By way of comparison, the parameters from Consent Mode version 1 are ad_storage, which enables the storage of identifiers for advertising on both web and mobile platforms, and analytics_storage, which enables the storage of identifiers for analytics on both web and mobile platforms. So, one way to think about these changes is to think of the tags from Consent Mode version 1 as qualifiers for which identifiers can be stored and the tags from Consent Mode version 2 as instructions for Google on how to process the data collected.
With the new parameters introduced in Consent Mode version 2, Google also introduced two new configurations: a Basic configuration that prevents any loading of Google’s tags without user consent, and an Advanced configuration that loads Google’s tags prior to user consent but only sends a cookieless ping until user consent is obtained. The Advanced configuration can be customized for each advertiser tag. Sites based on Consent Mode and seeking to ensure that tags are always available to collect information with consent must implement either Basic or Advanced Consent Mode version 2 configuration.
Check-in with your CMP to review further implementation details. OneTrust has more details on their integration, as does Sourcepoint. Google’s support documentation contains pointers to configuring other CMP integrations.
What should publishers using Google advertising services do to comply in response?
First, publishers hosting a site with users in the European Economic Area (EEA) should, at an absolute minimum, implement Consent Mode version 2 in its Basic configuration.
If you have done nothing else, a Basic configuration of Consent Mode is a relatively quick way to ensure that you are not collecting data without user consent.

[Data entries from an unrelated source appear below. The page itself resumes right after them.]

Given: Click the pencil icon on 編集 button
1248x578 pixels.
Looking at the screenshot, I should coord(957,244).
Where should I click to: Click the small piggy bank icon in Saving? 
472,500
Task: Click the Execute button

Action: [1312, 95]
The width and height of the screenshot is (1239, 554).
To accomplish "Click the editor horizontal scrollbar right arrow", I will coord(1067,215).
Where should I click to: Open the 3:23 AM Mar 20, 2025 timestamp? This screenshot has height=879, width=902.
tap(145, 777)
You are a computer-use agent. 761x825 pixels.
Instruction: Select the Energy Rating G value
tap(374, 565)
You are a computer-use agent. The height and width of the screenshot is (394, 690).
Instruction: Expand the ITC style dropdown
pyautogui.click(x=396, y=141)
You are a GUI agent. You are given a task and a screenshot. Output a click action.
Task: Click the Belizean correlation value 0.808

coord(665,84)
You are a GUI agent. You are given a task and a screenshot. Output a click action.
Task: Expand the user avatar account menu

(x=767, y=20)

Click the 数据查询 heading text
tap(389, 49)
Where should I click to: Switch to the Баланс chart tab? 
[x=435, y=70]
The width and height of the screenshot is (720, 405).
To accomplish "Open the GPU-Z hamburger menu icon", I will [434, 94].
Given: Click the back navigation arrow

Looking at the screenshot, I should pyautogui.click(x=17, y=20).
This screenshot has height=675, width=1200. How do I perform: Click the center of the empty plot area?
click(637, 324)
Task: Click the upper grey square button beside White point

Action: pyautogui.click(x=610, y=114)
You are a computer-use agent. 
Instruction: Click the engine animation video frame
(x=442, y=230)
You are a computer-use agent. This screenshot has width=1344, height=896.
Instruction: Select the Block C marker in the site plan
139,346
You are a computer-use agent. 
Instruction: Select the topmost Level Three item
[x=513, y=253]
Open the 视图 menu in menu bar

Second, publishers can create an Advanced configuration with their advertising and marketing team. Advanced configurations are capable of more nuanced privacy controls that may more efficiently achieve advertising goals. This approach can include AI modeling, templates for different consent management platforms, and per-advertiser configuration of tags. The details of a custom configuration are outside the scope of this post, but an Advanced configuration may prove to be the best option available for many publishers.
Summary
European data protection requirements and related DPA enforcement and court decisions continue to shape the technology and policy interactions between different stakeholders in the ad tech ecosystem. Obligations that large platforms have under DSA, DMA, and other EU digital strategy developments will continue to drive new platform obligations. Google began enforcing Consent Mode v2 in March, and Apple will start fully enforcing their privacy manifest requirements on May 1st. Both of these features will be implemented by developers, but both of them have legal implications that likely require detailed privacy review.